■ The request ■
According to the text about broad-winged hawks, in which month do these hawks stage their large migratory flights?

■ Text to read ■
════════════════
Photo Courtesy of Michele Sparks • Getting to know other birds can be a rewarding experience on many levels.

Broad-winged hawks staging for migration

The broad-winged hawk needs a better publicist.

Photo by USFWS • Broad-winged hawks nest in the region during the summer, but these raptors stage massive migration flights every fall to return to their winter range in Central and South America. These hawks are smaller relatives of such raptors as red-tailed hawk and red-shouldered hawk.

Monarch butterflies with their impressive migration flights to reach mountains in Mexico where they will spend the winter and ruby-throated hummingbirds with their twice-a-year non-stop crossings of the Gulf of Mexico have consumed much of the press coverage for long-distance migrants. Even the Arctic tern, a bird most people will never see, has monopolized the phenomenon of migration due to its astounding migratory journeys from the Arctic Circle to the Antarctic Circle. That feat, incidentally, equals a 18,641-mile round trip. 

The broad-winged hawk, known scientifically as Buteo platypterus, thrills onlookers every September by staging phenomenal migratory flights that can include hundreds or thousands of individual birds. Outside of birding circles, however, the broad-winged hawk is not nearly as widely known as the monarch butterfly or Eastern North America’s ruby-throated hummingbird.
════════════════
■ Data segment ■
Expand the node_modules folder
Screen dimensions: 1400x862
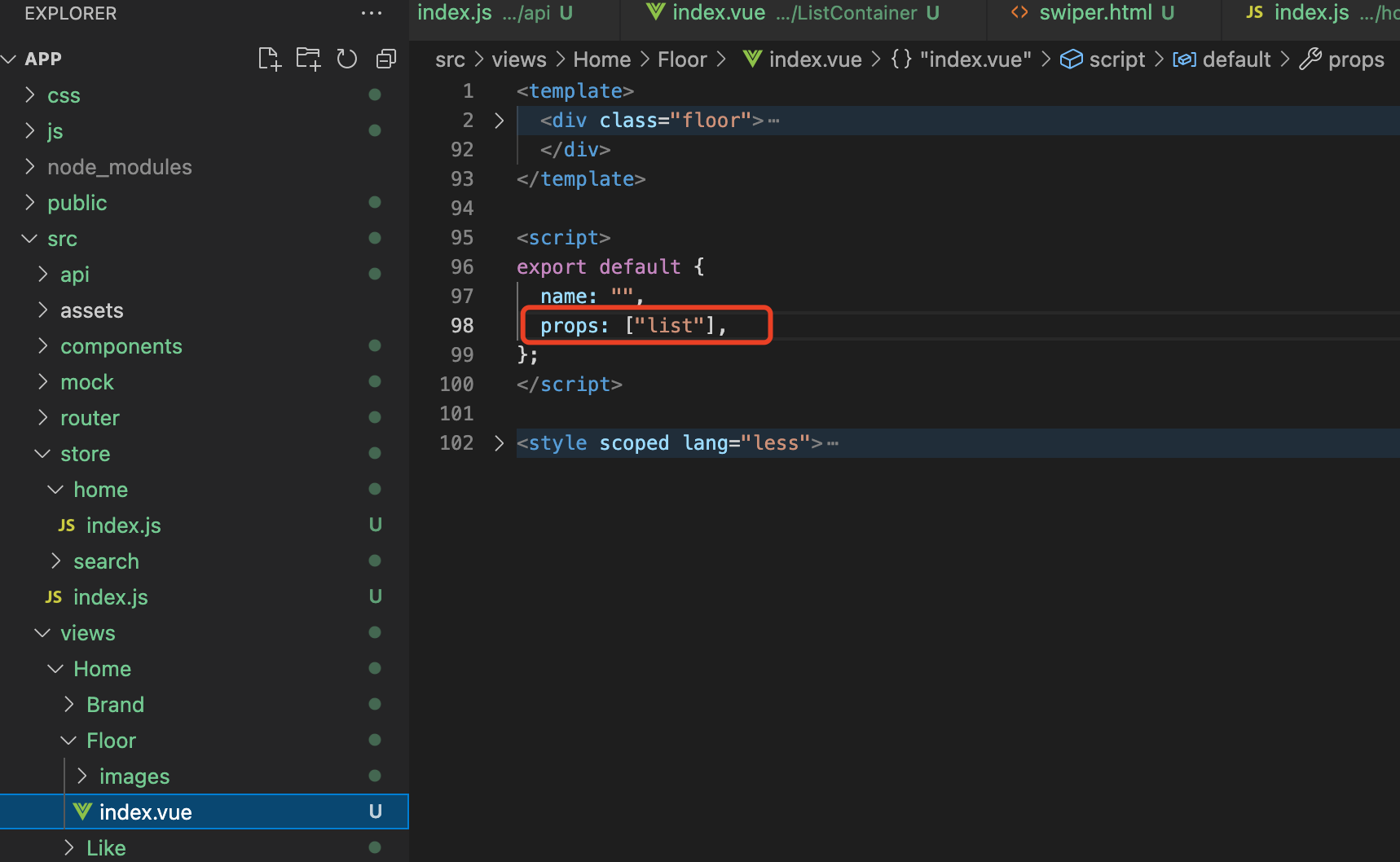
════════════════
■ Reply to the exercise ■
September